Once the covers have been successfully stolen by a far too cheerful looking Denmark, whose feet have now warmed up to an acceptable temperature, Norway begrudgingly allows himself to be woken up.

It appears that whilst getting his feet cold, Denmark has also made coffee for both of them, so Norway obediently wriggles himself into a sitting position to accept the drink that is obviously for him (Denmark’s is so full of milk and sugar it might kill a human, whereas Norway’s contains enough caffeine to definitely kill a human).

As they drink, Norway listens to the quiet house, still finding it odd in its silence. There are no pattering feet down the hallway, coming to invade their bed. There are no small nations coming for story-time or to have disputes settled. There is no Iceland to throw himself into the bed and demand his brother’s attention. There’s just silence in a house that’s empty apart from themselves.

Its a Saturday, so they’ll be left alone as long as they’d like. That’s something that both of their governments have agreed on, although they may be called for if something disastrous happens. Disasters rarely happen on Saturdays, though, and Norway could stay in bed all day if he wished.

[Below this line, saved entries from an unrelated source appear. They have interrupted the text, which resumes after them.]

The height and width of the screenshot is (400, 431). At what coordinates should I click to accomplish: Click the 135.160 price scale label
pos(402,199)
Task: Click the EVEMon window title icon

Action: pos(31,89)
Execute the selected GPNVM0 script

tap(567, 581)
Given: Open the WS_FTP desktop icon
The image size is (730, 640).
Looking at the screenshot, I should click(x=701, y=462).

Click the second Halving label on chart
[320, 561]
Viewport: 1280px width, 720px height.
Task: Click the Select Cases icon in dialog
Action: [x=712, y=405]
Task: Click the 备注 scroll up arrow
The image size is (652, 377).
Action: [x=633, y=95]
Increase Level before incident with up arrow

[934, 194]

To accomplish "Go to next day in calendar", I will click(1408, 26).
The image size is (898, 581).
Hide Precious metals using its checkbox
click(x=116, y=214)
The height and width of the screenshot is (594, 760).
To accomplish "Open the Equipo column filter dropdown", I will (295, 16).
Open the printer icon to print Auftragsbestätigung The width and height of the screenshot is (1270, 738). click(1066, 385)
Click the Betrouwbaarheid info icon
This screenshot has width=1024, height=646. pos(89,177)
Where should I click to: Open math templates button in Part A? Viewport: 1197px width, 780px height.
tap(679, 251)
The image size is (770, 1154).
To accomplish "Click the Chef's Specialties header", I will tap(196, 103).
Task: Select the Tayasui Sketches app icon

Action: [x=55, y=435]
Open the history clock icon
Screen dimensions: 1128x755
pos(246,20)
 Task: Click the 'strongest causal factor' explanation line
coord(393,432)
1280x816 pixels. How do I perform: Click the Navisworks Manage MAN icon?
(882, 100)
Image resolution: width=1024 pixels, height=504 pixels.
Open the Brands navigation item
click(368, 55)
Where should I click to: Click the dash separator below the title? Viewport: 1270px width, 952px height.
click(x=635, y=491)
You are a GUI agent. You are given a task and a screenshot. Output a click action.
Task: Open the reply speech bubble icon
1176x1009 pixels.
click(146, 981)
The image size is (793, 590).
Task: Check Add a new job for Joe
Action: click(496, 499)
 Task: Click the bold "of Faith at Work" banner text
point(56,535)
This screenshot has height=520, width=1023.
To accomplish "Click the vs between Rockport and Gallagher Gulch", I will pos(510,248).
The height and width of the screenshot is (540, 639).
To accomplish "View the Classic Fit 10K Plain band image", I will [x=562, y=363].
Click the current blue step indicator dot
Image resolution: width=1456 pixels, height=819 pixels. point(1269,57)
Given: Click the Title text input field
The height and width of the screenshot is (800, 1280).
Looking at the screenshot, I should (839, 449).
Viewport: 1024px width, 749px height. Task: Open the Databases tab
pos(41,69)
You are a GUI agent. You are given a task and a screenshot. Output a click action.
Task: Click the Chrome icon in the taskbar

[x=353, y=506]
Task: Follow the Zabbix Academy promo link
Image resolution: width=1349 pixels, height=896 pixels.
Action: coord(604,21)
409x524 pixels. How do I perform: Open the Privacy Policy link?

Well perhaps, but Denmark has got bored and lonely in the house on his own and as such he’s decided its time to do something. That part, Norway catches among the rapid ancient Danish that is being spoken almost faster than Denmark can breathe. Denmark also definitely says something about a castle, but Norway’s still half asleep and not fully tuned in to whatever Denmark is saying. Having spent years together, Denmark knows he’ll have to repeat all his plans later. But he doesn’t mind, he’ll still be as excited then.

Denmark has been too busy talking to drink his drink, so Norway finishes before him and clambers out of bed to get dressed. His clothes help give him context as to which era they’re in, building on what he’d gathered from the coffee cup, there are dresses in his side of the wardrobe that would make a flapper faint.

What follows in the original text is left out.